Initially, when all I heard was “I’m done”, that was all I wanted to hear. But, as he gave me examples and reasons and told me exactly what was going on, I saw that (as much as I hate admitting it) he was right. We had problems. And we didn’t do much to fix them, we just swept them under the rug and tried to ignore them. Sure, we would casually discuss it, but the distance (as usual) poses a certain challenge as far as this all goes. If we had ignored these things any longer, maybe it would have been a lot worse. But my god, listen. Listen with an open mind, and an open heart.

4. These conversations can be a necessary evil.
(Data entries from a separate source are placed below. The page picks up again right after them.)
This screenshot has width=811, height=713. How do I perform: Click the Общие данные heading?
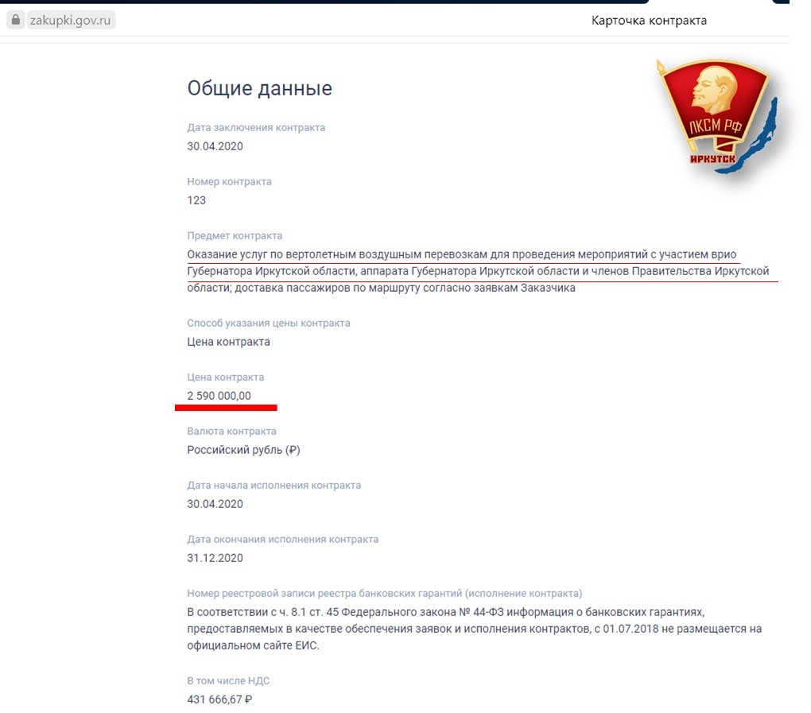(x=260, y=88)
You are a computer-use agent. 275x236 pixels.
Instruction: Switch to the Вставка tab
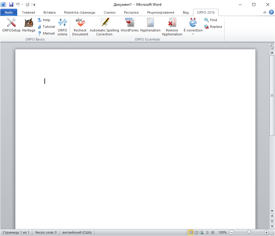(49, 12)
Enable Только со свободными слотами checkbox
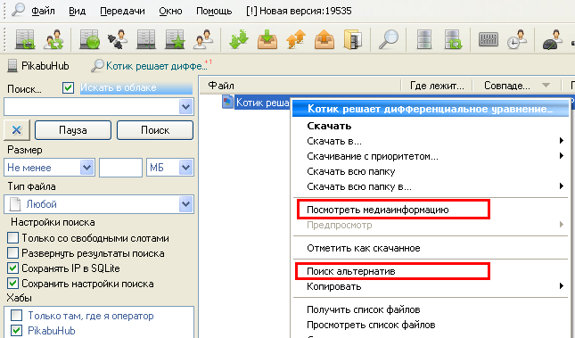575x338 pixels. pyautogui.click(x=12, y=238)
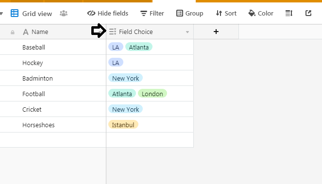Click the multi-select icon beside Field Choice

pyautogui.click(x=113, y=32)
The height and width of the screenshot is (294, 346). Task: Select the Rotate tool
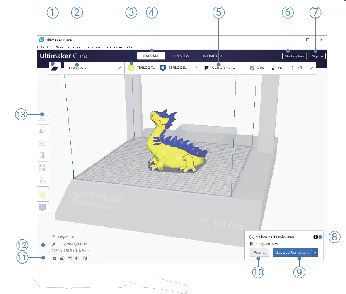pos(43,142)
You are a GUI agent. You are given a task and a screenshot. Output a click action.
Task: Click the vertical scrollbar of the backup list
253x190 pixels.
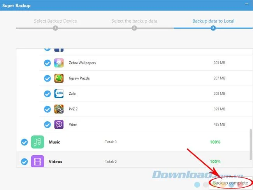point(251,144)
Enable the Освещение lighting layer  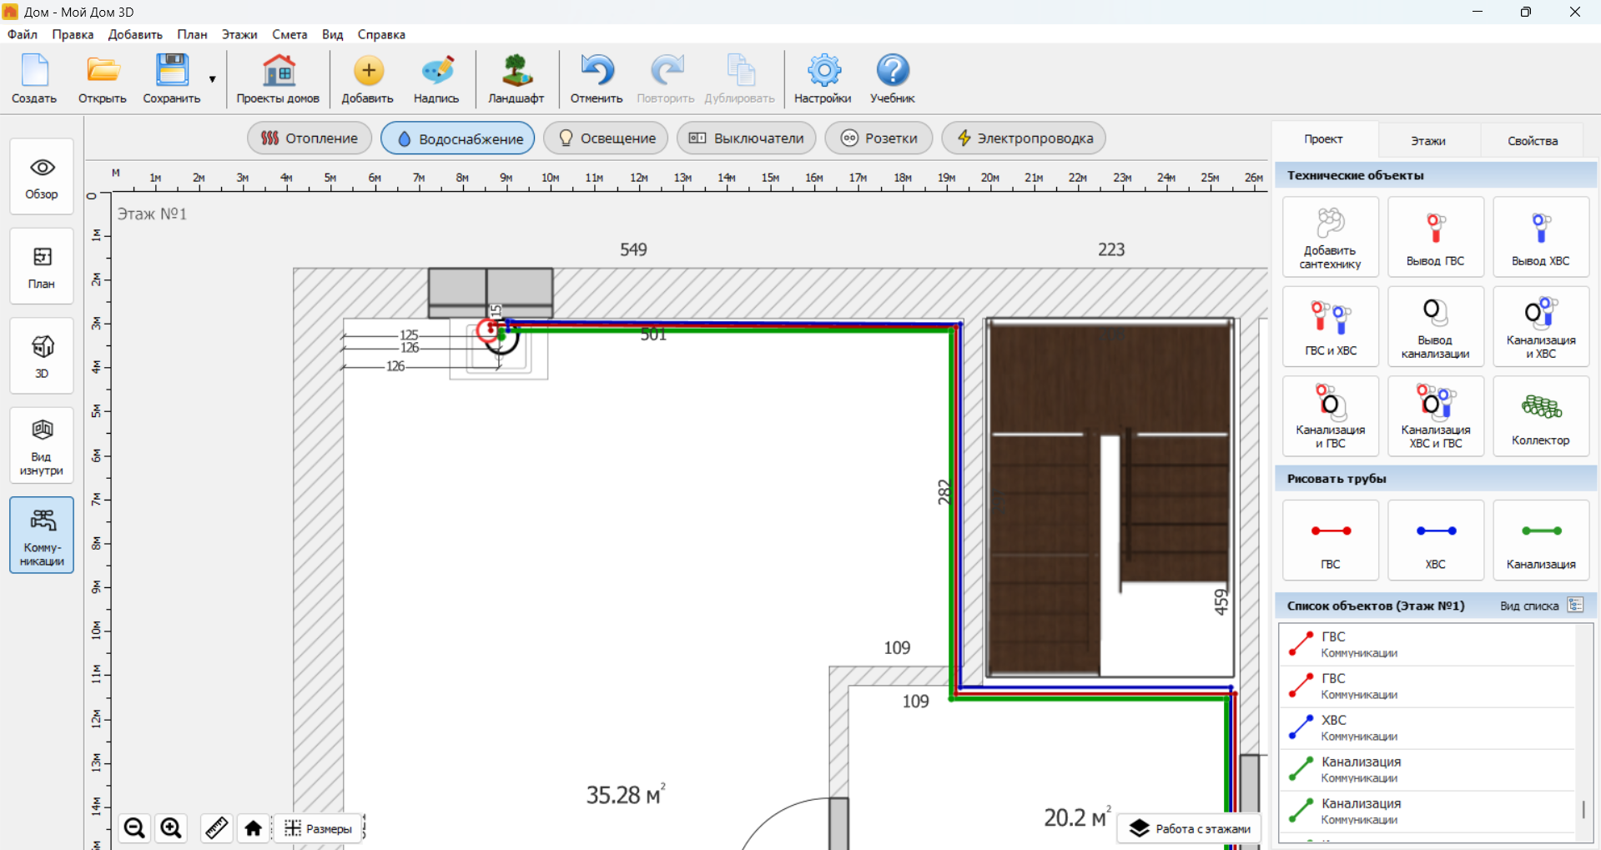coord(606,138)
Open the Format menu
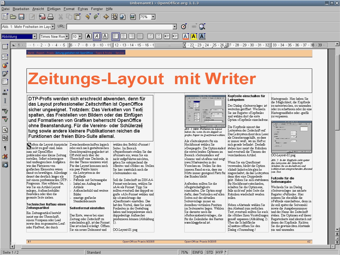This screenshot has height=255, width=340. pyautogui.click(x=69, y=9)
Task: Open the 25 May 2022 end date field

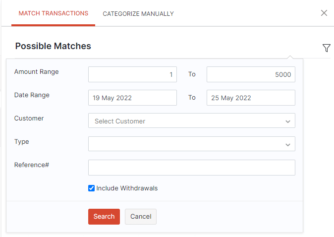Action: click(251, 98)
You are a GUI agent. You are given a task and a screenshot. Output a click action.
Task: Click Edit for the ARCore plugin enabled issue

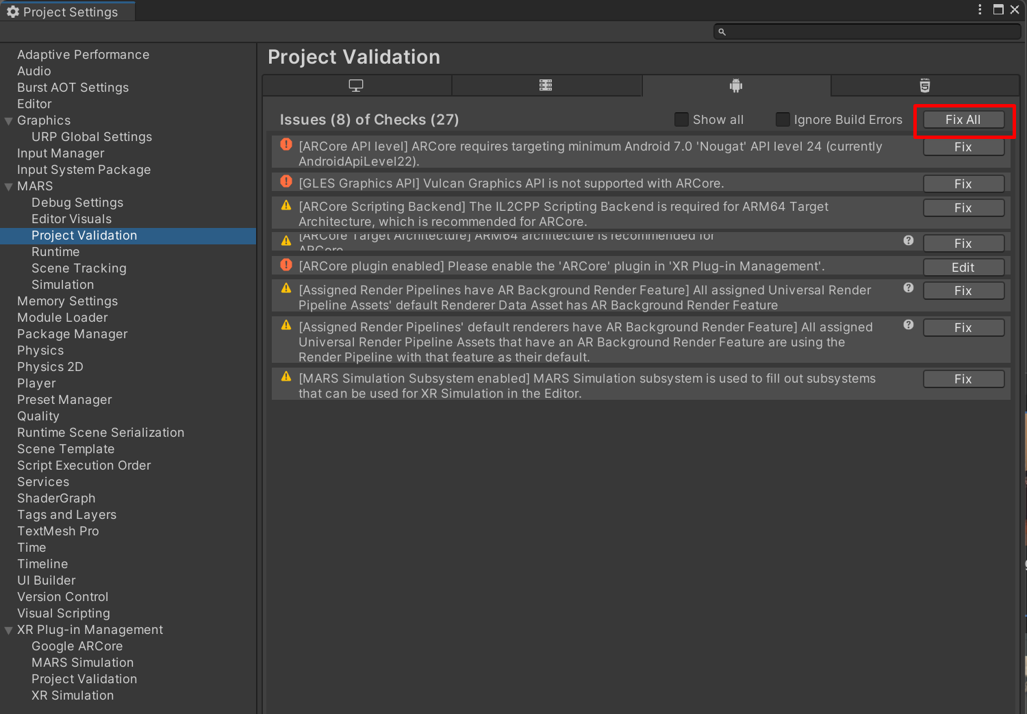pos(963,268)
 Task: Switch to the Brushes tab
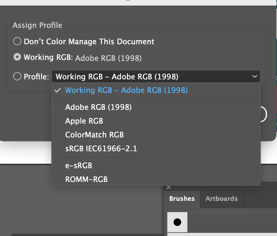[182, 199]
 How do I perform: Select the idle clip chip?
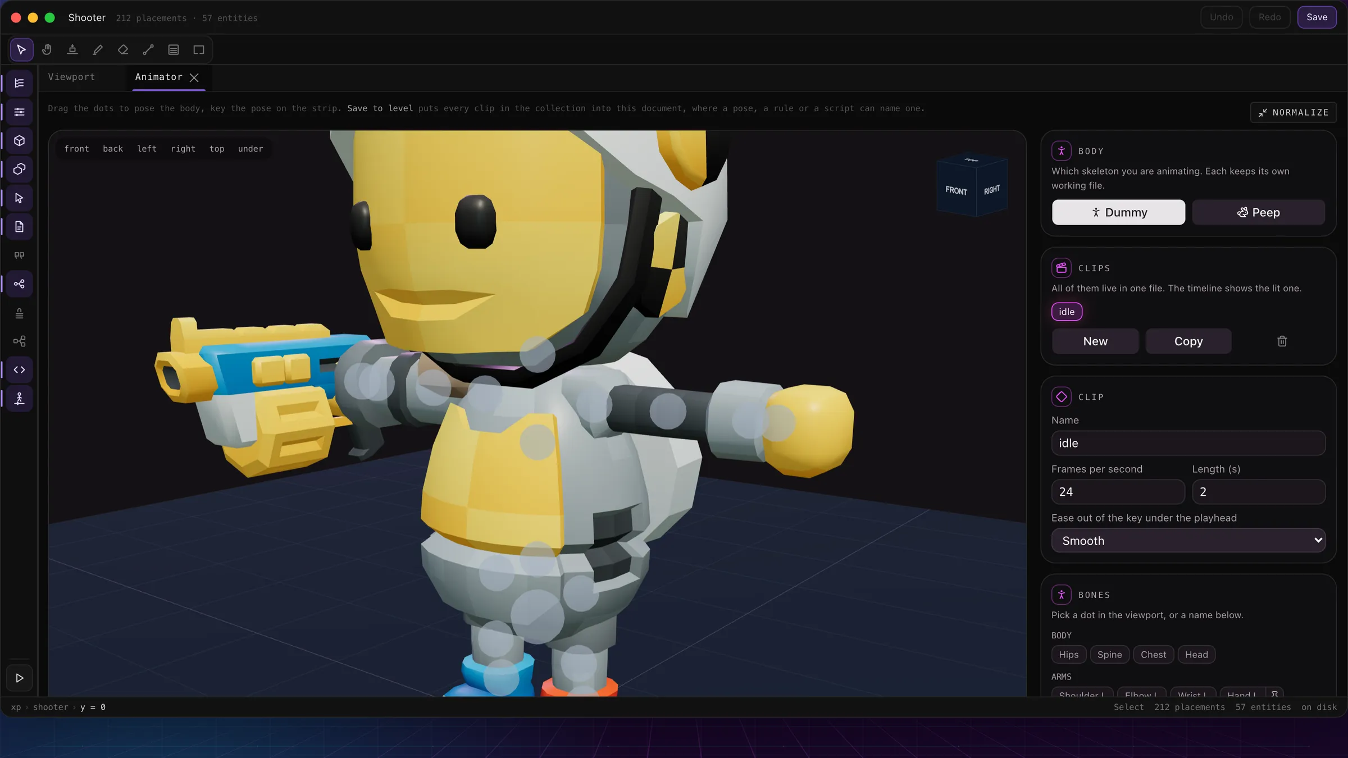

It was a huge wake up call. I knew I would never forgive myself if I lost the love of my life to something that I could control. I think sometimes, us humans get a little out of control with everything. Some people eat too much, some people crack rude jokes, or laugh at inappropriate times. We got out of control with our emotions. But, this wake up call made both of us realize “hey this is what were doing wrong and this is how we need to fix it”. I guess in the end, such a huge threat that would change so much in my life gave me a kick in the ass to be the best girlfriend I can be. Which sounds super corny.. but whatever. Everyone should strive for greatness. Anything worth doing, is worth doing well. Sometimes we just need a little reminder, no matter how hard the reminder is to hear.

5. Love while you can, as best as you can, as much as you can.

One thing is for sure; I love this guy with all my heart. But if what happened the other day had really ended it all, I would want to walk away knowing that I gave it the most and best love that I could. I mean let’s be honest, I wouldn’t want to walk away period. But if I had to, I would want it to be under those circumstances. This doesn’t just go for romantic relationships, tell everyone that you love that you love them whenever you can. On the phone with mom after an argument? Remind her. Awkward disagreements with super-conservative grandparents? Love and respect.

“The reward of a thing well done is to have done it”-Ralph Waldo Emerson

And if you can love someone, and love them to the best of your abilities, the love is the reward.

This time it’s a reward that I want to keep my whole life through.

After hashing everything out, and discussing what we were dealing with, I feel much better about everything. I stil have that pit in my stomach, the pit that will act as motivation to be better than my previous best, follow the rules, and make this little challenge my bitch. The only way out is through. If you’re going through hell, keep going. Just do it. All those cliches, all that jazz. It’s time for a change.

By the way, don’t worry guys, I asked Nathan’s permission before posting publicly about this weekends events. What kind of girlfriend do you think I am?!